--- START ---

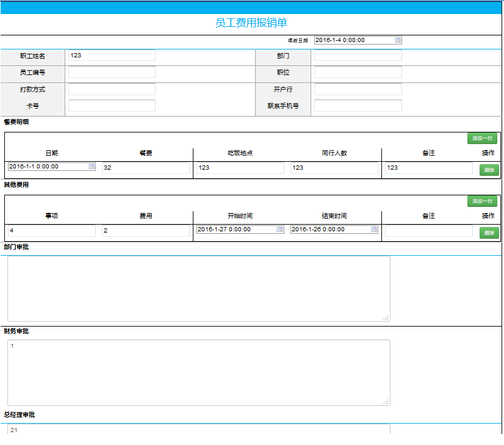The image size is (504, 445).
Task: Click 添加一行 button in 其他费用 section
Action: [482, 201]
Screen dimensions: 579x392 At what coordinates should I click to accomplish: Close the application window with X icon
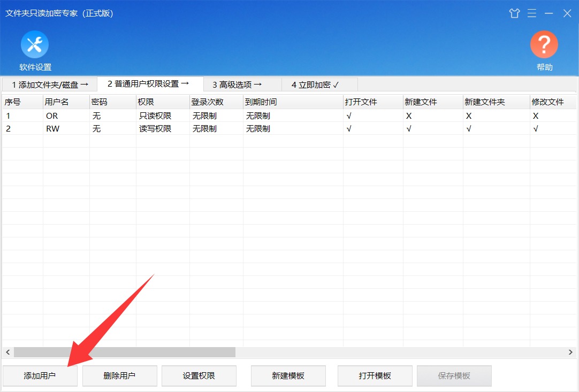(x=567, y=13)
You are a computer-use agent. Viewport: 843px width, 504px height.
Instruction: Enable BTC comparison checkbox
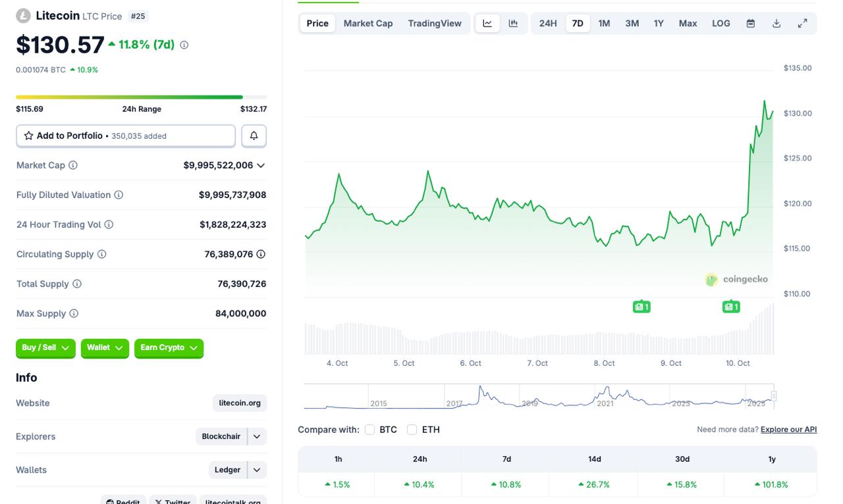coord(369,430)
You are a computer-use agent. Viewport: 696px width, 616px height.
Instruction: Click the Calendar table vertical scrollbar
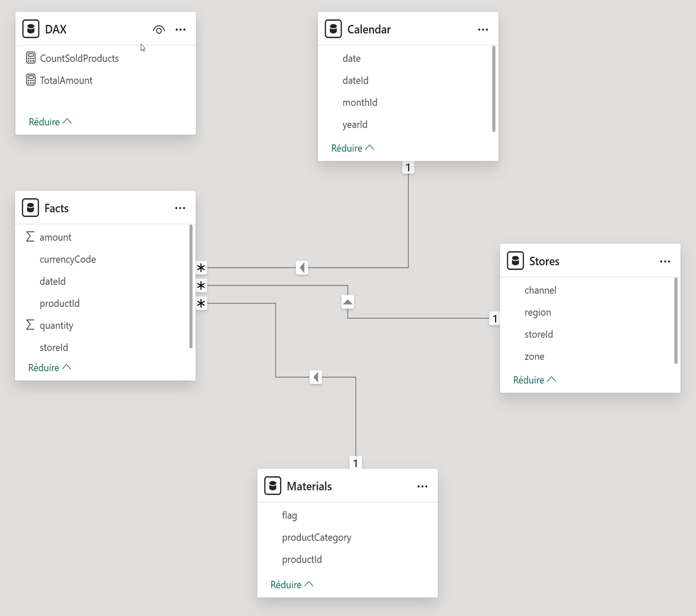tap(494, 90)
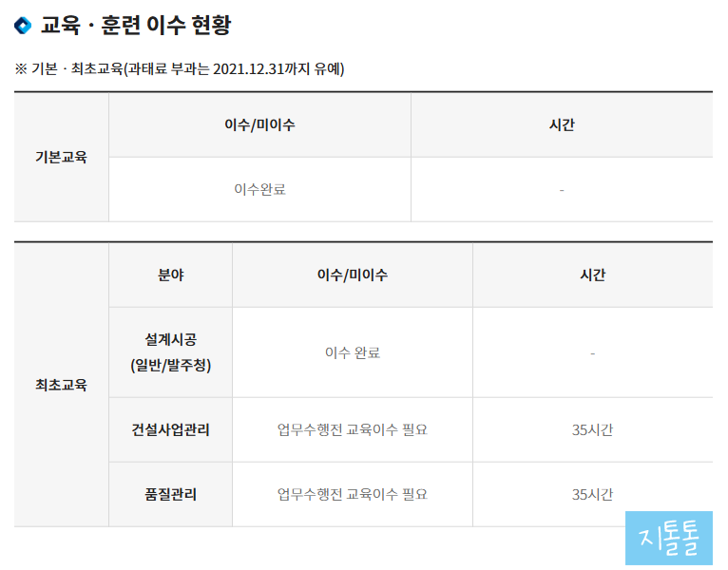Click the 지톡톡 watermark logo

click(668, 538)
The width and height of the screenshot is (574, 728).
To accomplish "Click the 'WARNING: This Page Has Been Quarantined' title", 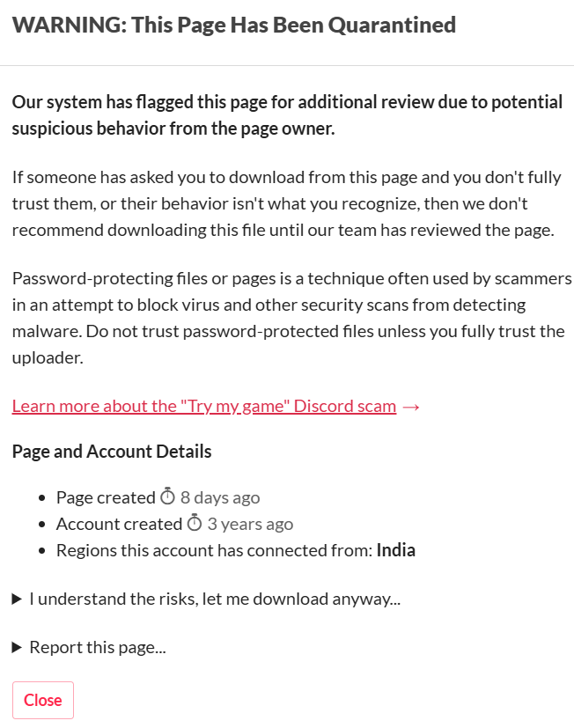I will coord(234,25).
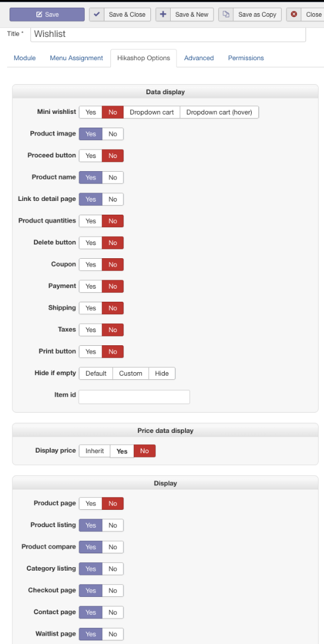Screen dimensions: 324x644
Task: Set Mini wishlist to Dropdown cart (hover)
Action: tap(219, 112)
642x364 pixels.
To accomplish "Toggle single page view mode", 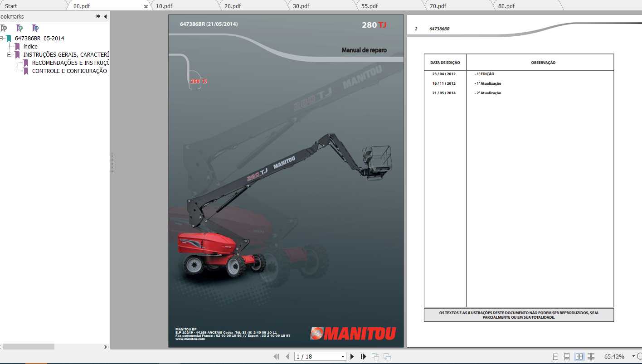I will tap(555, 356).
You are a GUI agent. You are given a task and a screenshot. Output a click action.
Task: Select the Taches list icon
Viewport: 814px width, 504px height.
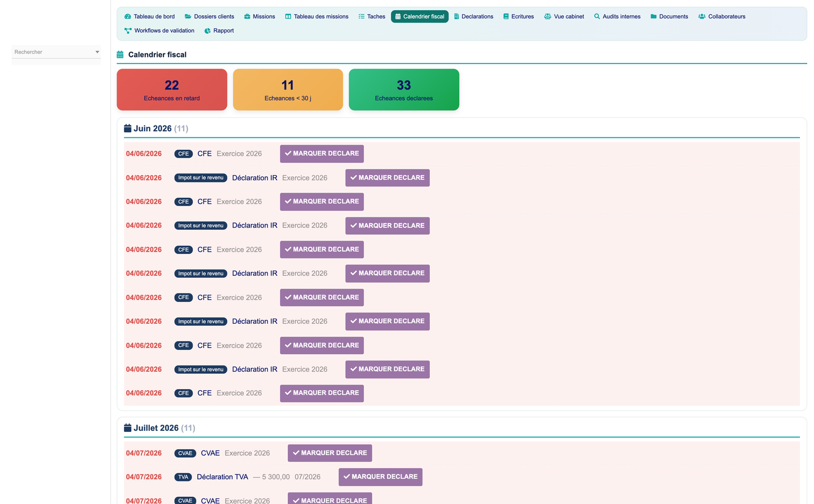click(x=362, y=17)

--- END ---

# INSTRUCTIONS TO FOLLOW
Your task is to set down exactly the lines that run from the line holding "Task: Select the Taches list icon" through the close of the entries, including both ends. Pictures stay out.

# SOLUTION TO THIS TASK
Task: Select the Taches list icon
Viewport: 814px width, 504px height.
click(x=362, y=17)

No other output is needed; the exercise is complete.